Un camión lleno de historia
La pequeña intrahistoria de la Baixa Limia ha quedado al descubierto en los últimos meses gracias al descenso de las aguas de Lindoso y el resurgir de casas y objetos que avivan el recuerdo, como es el caso del camión de la empresa Escoleira.
El nivel especialmente bajo de las aguas del embalse de Lindoso ha sacado a la luz todo un cúmulo de infraestructuras y restos cargados de historia. No sólo casas, también otros objetos o restos que a más de un vecino de la Baixa Limia le trae inevitables recuerdos.
Es el caso del camión de Pepe da Escoleira, aparcado junto a la antigua fábrica situada en el lugar llamado “Escoleira”, del que tomó el nombre.
Dicen los más viejos del lugar, como Pepe da Antonia, con sus 93 años, y lo confirma Alejandro Estevez, de 91, que el camión era conducido por un chico de 16 años que carecía de carné de conducir. Hasta los años 50, aseguran los vecinos del lugar, no era obligado contar con carné para conducir. “Después venían examinar a la propia zona. El ingeniero de tráfico te mandaba subir a tu propio camión o coche y te ordenaba que fueras solo unos dos kilómetros; si regresabas, estabas aprobado”, comentan los mayores del lugar.
El camión, cuando todavía lucía pintura y letrero de la empresa entrimeña.

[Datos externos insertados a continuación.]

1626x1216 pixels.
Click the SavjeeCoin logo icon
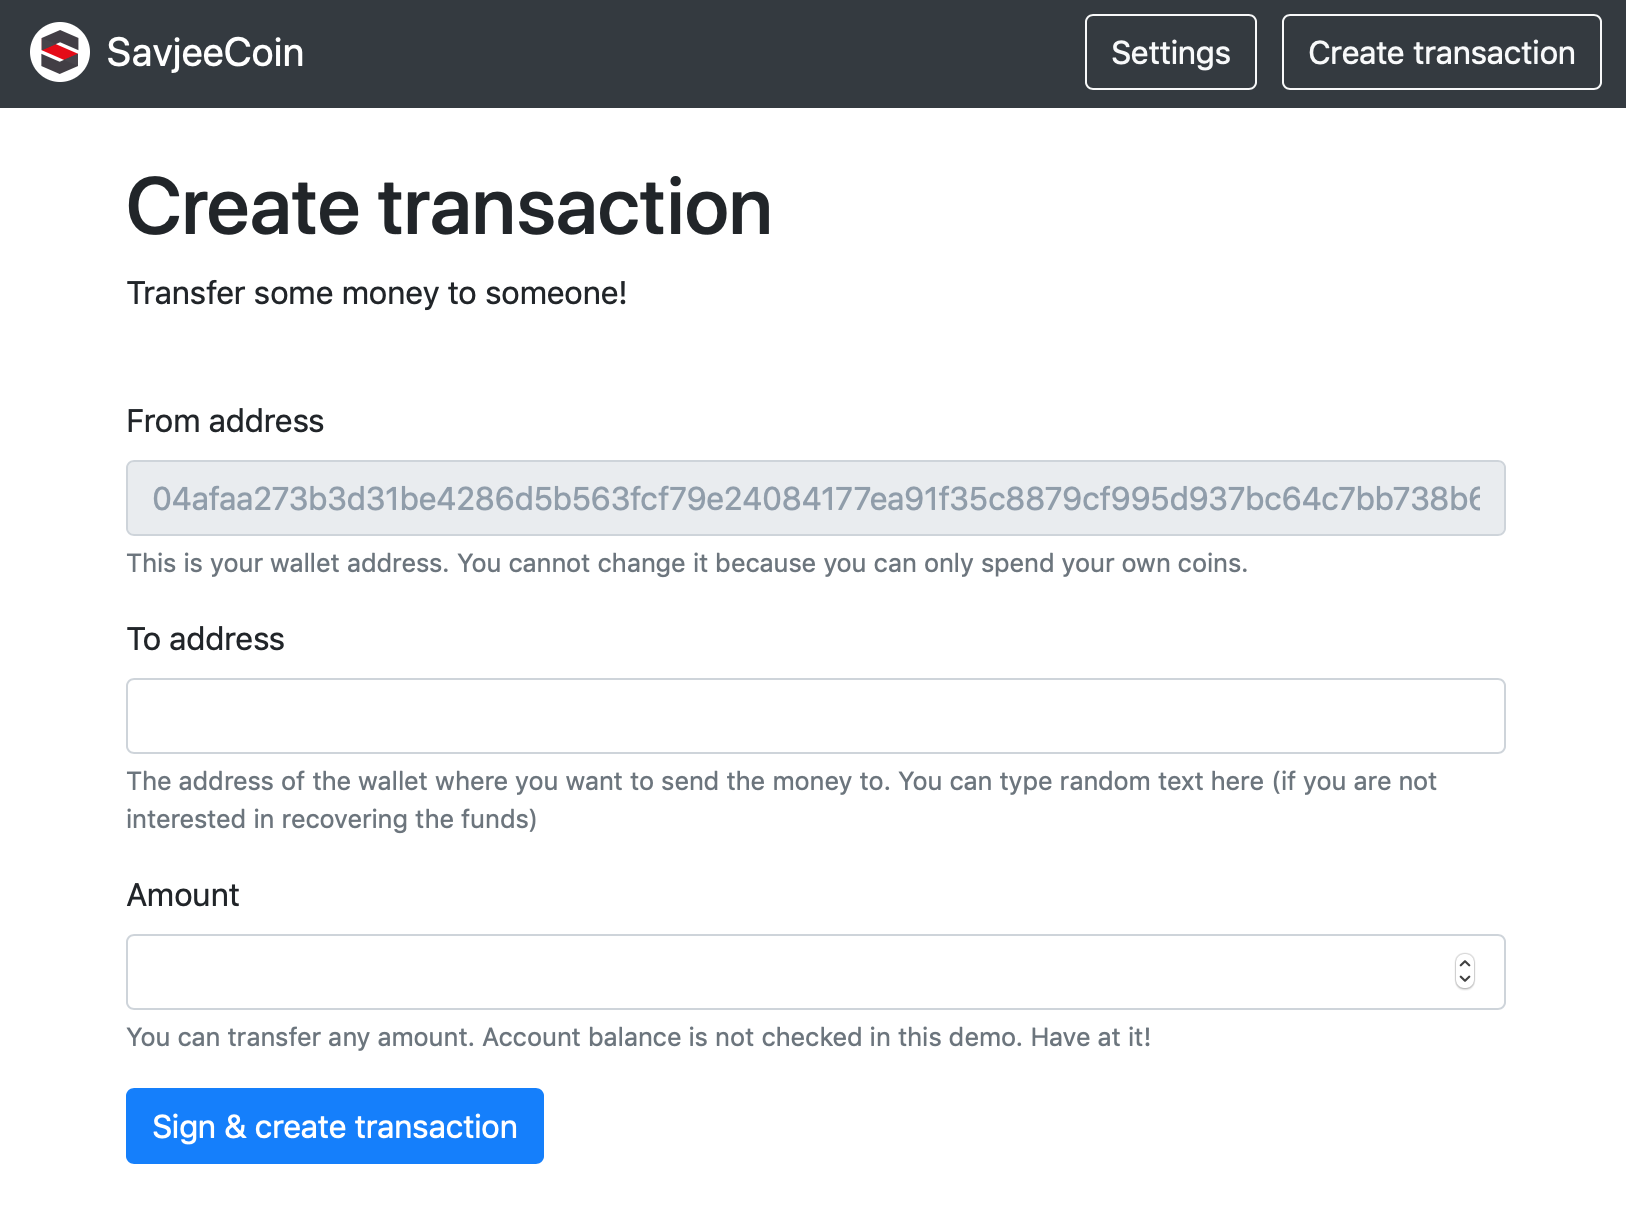(60, 52)
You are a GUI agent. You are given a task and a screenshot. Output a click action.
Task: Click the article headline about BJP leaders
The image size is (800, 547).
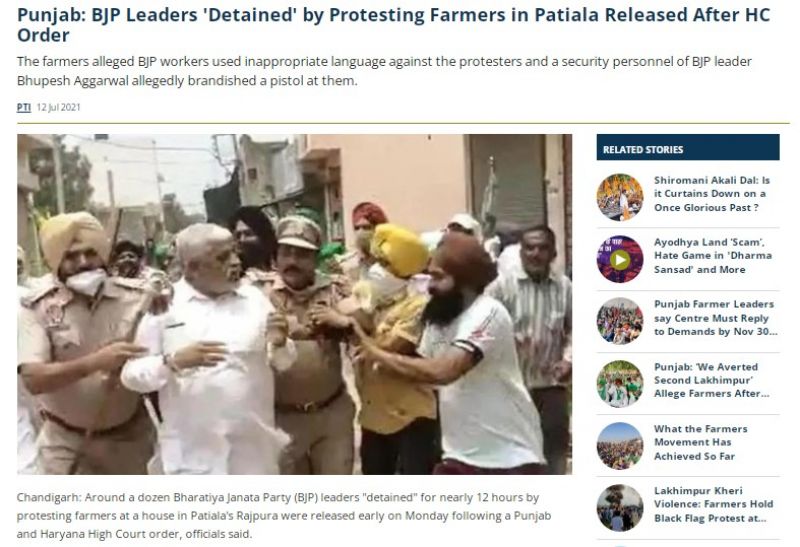[393, 25]
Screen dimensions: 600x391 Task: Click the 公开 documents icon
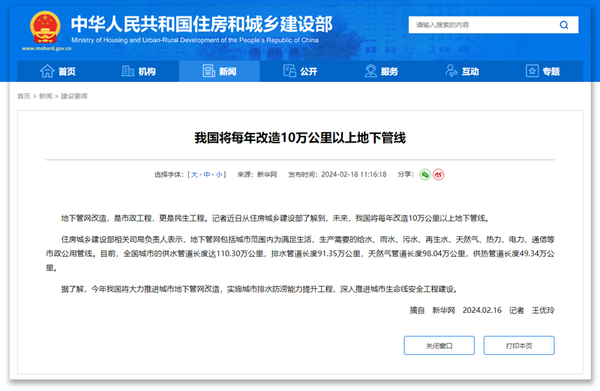pos(289,71)
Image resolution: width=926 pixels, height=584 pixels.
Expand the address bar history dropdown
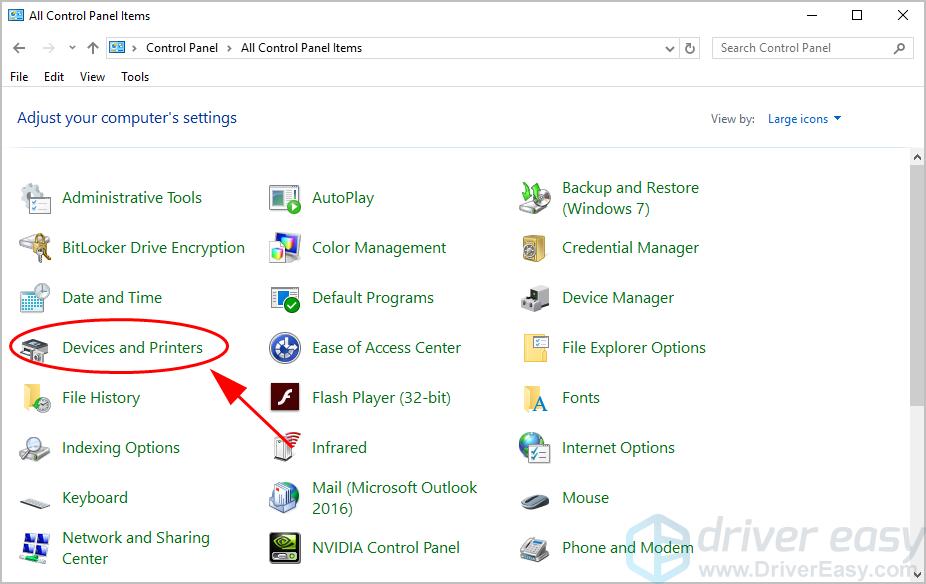click(668, 48)
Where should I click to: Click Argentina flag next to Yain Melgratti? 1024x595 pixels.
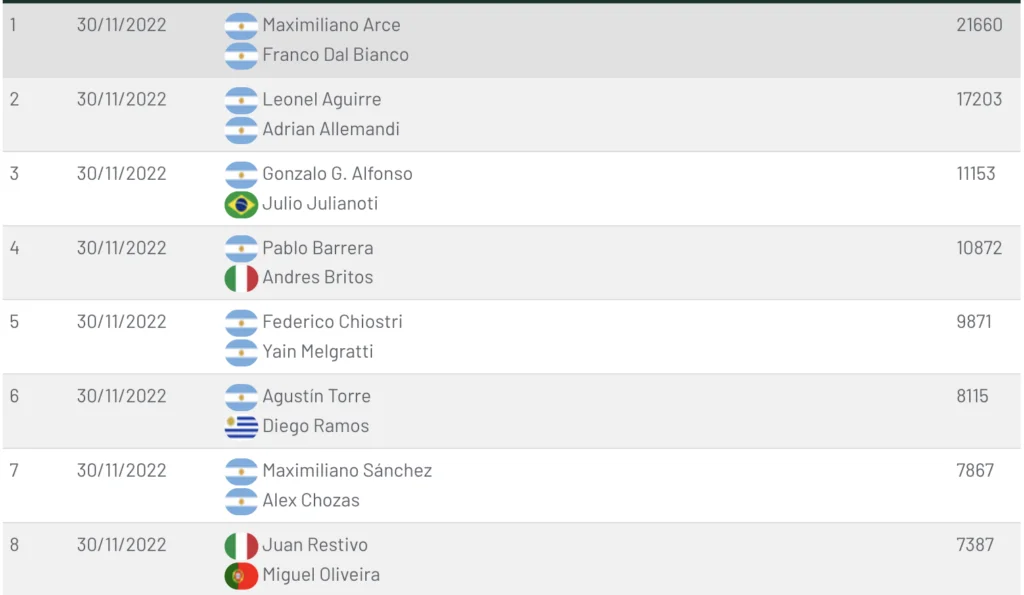click(x=241, y=353)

“Recuerdo y todos recordamos, que en el 56 un chico se cayó al río Cobas con la bicicleta y, mientras lo sacaban, otros fueron corriendo a avisar al camión para que recogiera al chico mal herido y lo llevará a Ourense, con tan mala suerte que se murió a mitad de camino y dieron la vuelta”. Y es que el camión de la Escoleira “era también la ambulancia de la zona”, señalan estos dos vecinos.
Y cumplía otras funciones: llevaba al equipo de fútbol de la Illa a jugar a Cortegada y por toda la provincia. Además, cada 15 días recogía gente de toda la Baixa Limia para ir a Santiago de Compostela.
Entre sus múltiples usos estuvo el de traslado de presos al juzgado de Bande y, si procedía que tenían que ingresar en prisión, ya arrancaba con ellos y con los carabineros a la prisión de Orense. Y cuando había boda, llevaba a todos los invitados al lugar dónde se celebraba la comida -normalmente en casa de la novia-.
Aunque lo cierto es que su misión primordial era trasportar troncos recién cortados a la fábrica de Maderas Escoleira. “Cuando no era utilizado para este fin, se le acoplaban asientos de madera para todos los demás servicios”, comenta Estévez.
Foto antigua del vehículo, que tanto transportaba madera como niños.
El biznieto de la saga, también llamado Pepe, fue el último en utilizarlo y él mismo afirma que un día, allá por los 80, se le quemó el motor y el vehículo quedó definitivamente aparcado al lado de la fábrica familiar, hasta que fue cubierto por las aguas del embalse de Lindoso. Ahora, con el descenso de las aguas, el viejo camión, y sus historias, han vuelto a Lindoso.